Avanzó a tientas hacia un rincón de progresiva luminosidad. Una casa, o más bien algo parecido a un castillo de Daimio, separada de él por un pequeño puente tendido sobre el agua, apareció ante su vista. El líquido bajo el puente contenía la réplica idéntica, pero invertida y fantasmagórica, de la construcción».
Penélope:
«Pasó el puente. Atravesó el portón abierto y, caminando sobre un sendero hecho con pequeñas piedras, arribó a la entrada. El sonido del koto se escuchaba suavemente. Corriendo la puerta de madera y papel, penetró luego de haberse descalzado. Vio a una mujer arrodillada. Era ella quien tocaba el instrumento».
Palmira:
«Cuando terminó de pulsar el “arpa venerable”, el forastero le pidió que se desnudase pues quería dormir con ella. Nunca supo qué lo llevó a ser tan directo y a no intentar una previa seducción. Simplemente le salió del alma. Sin hacerse rogar, la desconocida se quitó el kimono. Durante largo, rato él acarició su cuerpo delicado con dedos y lengua. Ambos se tocaban, besaban, mordían y pellizcaban de la manera más sensual».
Penélope:
«Después de un tiempo él recorrió con las manos aquellas caderas una vez más, disponiéndose a iniciar el viaje principal a través de sus piernas. Recién entonces notó lo que en la alegría perentoria del momento no pudo captar: ella no tenía sexo. O mejor dicho: éste se encontraba sellado con una virginidad doble. Los labios de su vulva aparecían cerrados y soldados uno con otro».
Palmira:
«Soy la doncella de la máscara inferior —le dijo—. Podría en este momento destrozarte con mis garras, luego de haberme divertido un poco. No lo haré pues por mi destino debo enamorarme una vez cada mil años. Has tenido mucha suerte pues ahora estamos al término del milenio. Tu oportunidad es tener toda esta noche para romper el maleficio y humanizarme. Si lo logras, seré para ti una dulce y amante compañera; pero si fracasas, cuando sobre el tatami caiga el primer rayo de la aurora, aunque mi corazón se desgarre deberé destruirte».

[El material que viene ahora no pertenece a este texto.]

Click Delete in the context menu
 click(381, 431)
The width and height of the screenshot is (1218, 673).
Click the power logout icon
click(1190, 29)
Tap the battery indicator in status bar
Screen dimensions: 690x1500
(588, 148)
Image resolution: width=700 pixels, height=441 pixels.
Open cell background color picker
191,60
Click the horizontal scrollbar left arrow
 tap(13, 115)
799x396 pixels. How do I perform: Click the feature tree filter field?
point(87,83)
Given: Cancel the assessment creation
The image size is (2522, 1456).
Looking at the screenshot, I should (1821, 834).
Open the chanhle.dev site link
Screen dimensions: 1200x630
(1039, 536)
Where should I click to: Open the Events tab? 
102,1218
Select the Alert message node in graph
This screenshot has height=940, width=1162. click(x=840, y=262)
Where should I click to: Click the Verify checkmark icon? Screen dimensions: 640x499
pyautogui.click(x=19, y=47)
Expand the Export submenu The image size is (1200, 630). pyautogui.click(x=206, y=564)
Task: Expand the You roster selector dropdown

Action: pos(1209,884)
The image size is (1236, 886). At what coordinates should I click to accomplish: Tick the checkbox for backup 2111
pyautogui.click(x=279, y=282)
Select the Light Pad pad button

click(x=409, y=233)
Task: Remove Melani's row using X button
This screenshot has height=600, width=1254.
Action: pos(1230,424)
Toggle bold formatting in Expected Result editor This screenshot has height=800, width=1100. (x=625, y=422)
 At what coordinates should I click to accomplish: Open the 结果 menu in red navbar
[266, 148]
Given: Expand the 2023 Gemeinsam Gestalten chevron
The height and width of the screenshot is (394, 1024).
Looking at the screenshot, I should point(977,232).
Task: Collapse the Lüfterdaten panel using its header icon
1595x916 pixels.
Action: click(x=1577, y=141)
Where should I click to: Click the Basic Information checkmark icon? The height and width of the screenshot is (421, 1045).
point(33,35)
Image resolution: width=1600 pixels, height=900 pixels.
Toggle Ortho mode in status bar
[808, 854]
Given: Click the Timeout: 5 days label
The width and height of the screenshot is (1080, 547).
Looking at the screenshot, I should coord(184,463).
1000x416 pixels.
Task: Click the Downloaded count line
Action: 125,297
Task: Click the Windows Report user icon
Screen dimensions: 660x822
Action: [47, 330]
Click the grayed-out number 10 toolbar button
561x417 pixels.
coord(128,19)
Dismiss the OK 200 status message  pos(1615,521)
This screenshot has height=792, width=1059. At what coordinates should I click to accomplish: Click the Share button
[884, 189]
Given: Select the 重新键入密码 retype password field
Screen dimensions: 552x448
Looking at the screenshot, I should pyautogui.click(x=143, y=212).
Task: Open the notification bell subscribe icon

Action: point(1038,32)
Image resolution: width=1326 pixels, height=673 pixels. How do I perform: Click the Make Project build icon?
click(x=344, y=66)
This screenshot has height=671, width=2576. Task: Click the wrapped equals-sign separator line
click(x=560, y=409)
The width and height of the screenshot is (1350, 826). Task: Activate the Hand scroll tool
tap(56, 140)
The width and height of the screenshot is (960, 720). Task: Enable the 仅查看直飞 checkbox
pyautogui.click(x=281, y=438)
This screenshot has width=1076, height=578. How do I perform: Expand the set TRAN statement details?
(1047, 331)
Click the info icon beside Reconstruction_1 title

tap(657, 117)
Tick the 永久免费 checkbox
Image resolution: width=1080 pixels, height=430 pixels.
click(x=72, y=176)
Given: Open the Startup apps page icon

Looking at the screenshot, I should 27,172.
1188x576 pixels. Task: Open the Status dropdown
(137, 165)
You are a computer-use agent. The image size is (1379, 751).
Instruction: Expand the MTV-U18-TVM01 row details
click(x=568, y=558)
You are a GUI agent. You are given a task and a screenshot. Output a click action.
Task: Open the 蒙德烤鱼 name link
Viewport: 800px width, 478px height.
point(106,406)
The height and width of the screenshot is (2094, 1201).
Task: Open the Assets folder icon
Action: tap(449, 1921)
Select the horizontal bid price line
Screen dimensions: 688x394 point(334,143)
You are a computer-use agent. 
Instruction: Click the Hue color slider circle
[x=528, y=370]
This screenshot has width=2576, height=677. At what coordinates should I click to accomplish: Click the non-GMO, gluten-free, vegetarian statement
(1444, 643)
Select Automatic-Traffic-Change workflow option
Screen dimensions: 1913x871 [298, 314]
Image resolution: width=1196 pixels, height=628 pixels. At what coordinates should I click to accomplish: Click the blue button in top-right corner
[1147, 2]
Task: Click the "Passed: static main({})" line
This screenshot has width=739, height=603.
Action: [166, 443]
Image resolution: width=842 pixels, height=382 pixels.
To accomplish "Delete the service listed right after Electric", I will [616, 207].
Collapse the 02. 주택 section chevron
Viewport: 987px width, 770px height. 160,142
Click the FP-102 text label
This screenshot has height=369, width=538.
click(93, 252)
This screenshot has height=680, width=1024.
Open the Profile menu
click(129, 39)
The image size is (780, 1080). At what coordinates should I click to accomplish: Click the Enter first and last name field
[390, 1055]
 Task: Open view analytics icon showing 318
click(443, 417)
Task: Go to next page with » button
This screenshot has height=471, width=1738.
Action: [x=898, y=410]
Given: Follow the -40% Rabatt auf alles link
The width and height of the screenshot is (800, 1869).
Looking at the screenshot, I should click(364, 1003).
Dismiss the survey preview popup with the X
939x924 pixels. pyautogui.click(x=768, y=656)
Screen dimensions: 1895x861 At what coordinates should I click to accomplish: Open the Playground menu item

Penélope (mientras ella cantaba, uno de los actores, empuñando una espada refulgente, comenzó a combatir atrás contra los otros actores, que representaban los demonios:)
«Toda la noche el forastero cantó y danzó con su espada de fuego, para exorcizar a los demonios del teatro noh. Y los seres maléficos, luego del prolongado combate, fueron arrinconados y finalmente expulsados. Y el hombre entonces le dio un sexo a esa mujer, para que ella a su vez pudiera dárselo. Con la punta de su espada trazó un delicado surco entre las piernas de su amada, y el hechizo quedó roto justo cuando el primer rayo de sol de la aurora daba sobre el borde del tatami».
Luego de haber terminado de cantar, Penélope y Palmira se inclinaron ante el monje, ante el narrador —que ahora naturalmente había permanecido en silencio—, el público y los actores, y se fueron seguidas de cerca por Personaje íseka y Liliana. El monje se mantuvo silencioso hasta que se fueron. ¡Qué confianza debió tener a Personaje el Maestro zen japonés, para no fulminarlo en el acto por su atrevimiento y, sí en cambio, para permitirle ofrecer su propio auto sacramental! ¡Cuánta confianza y, sobre todo, conocimiento absoluto e instantáneo de quién era el otro, para no sentir que mandar a dos muertos al tatami sagrado era una profanación!